Top 10 Mistakes to Avoid When Developing a Metadata Repository

Published in January 2000

Building a metadata repository is critical for accessing, maintaining, and controlling the vital information stored in our decision support systems (DSS). While metadata has always been a central
covenant of data warehousing, over the last couple of years it has been brought further into the spotlight as most Global 2000 companies have some sort of decision support system currently in
place, most for several years. The vast majority of these companies have had to struggle with the task of managing the exponential growth of these systems over time. Without metadata the task of
managing this growth becomes overly difficult and time consuming. This need has driven many major software vendors like Microsoft, Platinum (Now Computer Associates), Oracle, and IBM to enter the
metadata marketplace with significant product offerings.

Now before you run out and start implementing a repository, it is important to note that up to this point too few companies have successfully implemented a metadata repository that serves the needs
of their business and technical users. This article presents the top ten mistakes to avoid when developing a metadata repository.

1. Not defining the tangible business and technical objectives of the metadata repository

This is THE top mistake that most companies make. Quite often the metadata repository team will neglect to clearly define the specific business and technical value that their metadata repository
will provide. These objectives are critical to define up front as they will guide all proceeding project activity.

Clear business and technical objectives are definable and measurable. This activity is imperative since once the metadata repository is completed the management team will have to justify the cost
expenditures of the initiative. Keep in mind a metadata repository, like a data warehouse is NOT a project, it is a process. The repository will need to grow to support the ever-expanding role of
the data warehouse/data marts and operational systems that it supports. In addition, as business users become more sophisticated their demands will substantially increase. Once a cost justification
can be quantified for the initial release of the repository, the process for gaining funding for the follow up releases is greatly simplified.

= TASK 1 =
Decide whether each statement agrees with the metadata repository article, answering yes or no and quoting the words of the article that settle it. (a) The article calls a metadata repository a project rather than a process. (b) Oracle is among the software vendors the article lists as entering the metadata marketplace. (c) According to the article, many companies have successfully implemented a metadata repository that serves their business and technical users.

= DATA =
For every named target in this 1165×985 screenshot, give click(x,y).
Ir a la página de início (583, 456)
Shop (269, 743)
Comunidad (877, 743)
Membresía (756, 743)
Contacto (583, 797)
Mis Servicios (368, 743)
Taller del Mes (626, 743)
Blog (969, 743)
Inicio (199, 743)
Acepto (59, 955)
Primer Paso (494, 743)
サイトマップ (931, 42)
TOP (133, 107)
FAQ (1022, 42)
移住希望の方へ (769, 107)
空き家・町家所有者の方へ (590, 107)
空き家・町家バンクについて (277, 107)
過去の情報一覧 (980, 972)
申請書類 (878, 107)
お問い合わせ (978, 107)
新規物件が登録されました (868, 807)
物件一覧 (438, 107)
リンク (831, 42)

= TASK 2 =
In the listing, retype the lines from the line with "空き家・町家バンクについて (277, 107)" up to and including the final line of the listing, with no changes.

= COMPLETE OUTPUT 1 =
(a) No: "Keep in mind a metadata repository, like a data warehouse is NOT a project, it is a process."
(b) Yes: "This need has driven many major software vendors like Microsoft, Platinum (Now Computer Associates), Oracle, and IBM to enter the metadata marketplace with significant product offerings."
(c) No: "up to this point too few companies have successfully implemented a metadata repository that serves the needs of their business and technical users."

= COMPLETE OUTPUT 2 =
空き家・町家バンクについて (277, 107)
過去の情報一覧 (980, 972)
申請書類 (878, 107)
お問い合わせ (978, 107)
新規物件が登録されました (868, 807)
物件一覧 (438, 107)
リンク (831, 42)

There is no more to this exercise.